Despite extensive experimental and computational investigation, the mechanism by which the sinoatrial node is able to drive the atrium is not completely understood. Current knowledge considers an insulating fibrous-fatty border, discrete sinoatrial exit pathways and gradients in cellular coupling (and possibly in cellular ionic properties) as key elements in determining atrial excitation by the sinoatrial node. However, it is not known as other aspects - such as cellular heterogeneity - affect this phenomenon.

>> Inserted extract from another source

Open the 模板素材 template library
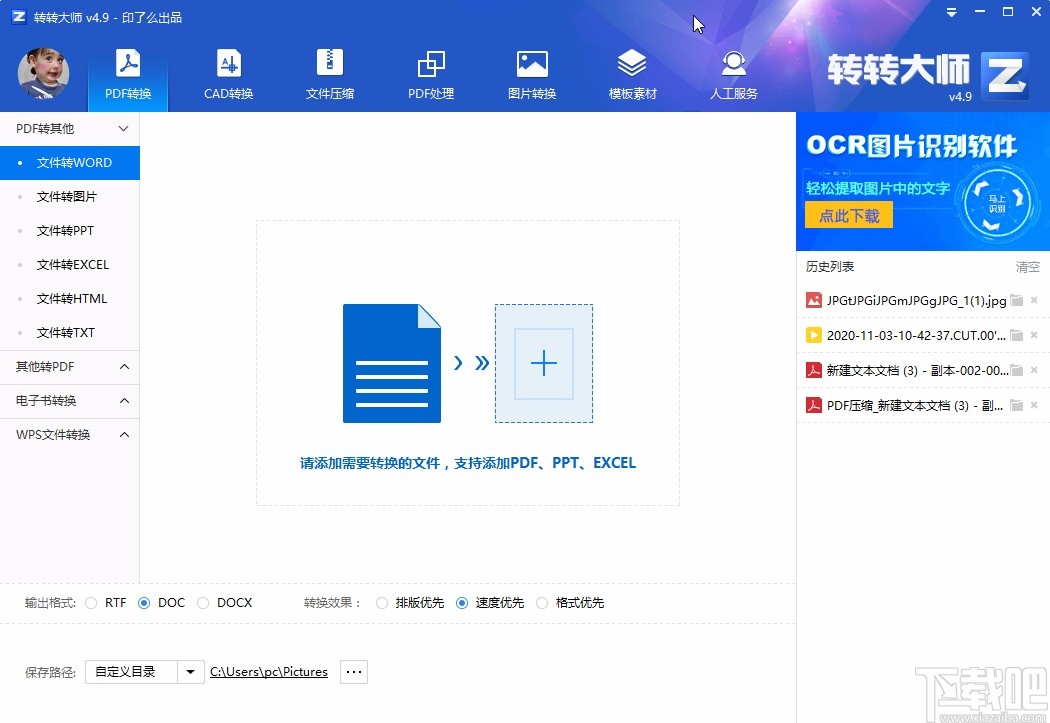click(x=632, y=75)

In this work, we developed a 2D discrete computational model of the rabbit sinoatrial node and the surrounding atrium, with a total of 40000 cells. The simulation of such a high number of cells in reasonable times was made possible by the use of high performance computing techniques: the model was developed in CUDA/C language, which allowed the code to be executed very efficiently on parallel hardware (GPU). The geometry of the model was represented by an ellipsoidal sinoatrial node encircled by an insulating border, opened in five different locations to form exit pathways through which the electrical impulse can travel from the sinoatrial node to the atrium. A gradient in cellular coupling inside the exit pathways was necessary to obtain propagation to the atrium.
In this setting, simulations with homogeneous cells show simultaneous excitation of the atrium at the five exit pathways, with a resulting cycle length that is identical to the single cell value (355 ms). When cellular heterogeneity is considered, phase synchronization between cells is lost in the central part of the sinoatrial node. However, the atrium is still effectively stimulated, with one exit pathway delivering the stimulus earlier than the others. This results in a slightly shorter cycle length (345 ms).
In conclusion, the model shows that cellular heterogeneity can play a role in determining atrial excitation and thus the heart rate.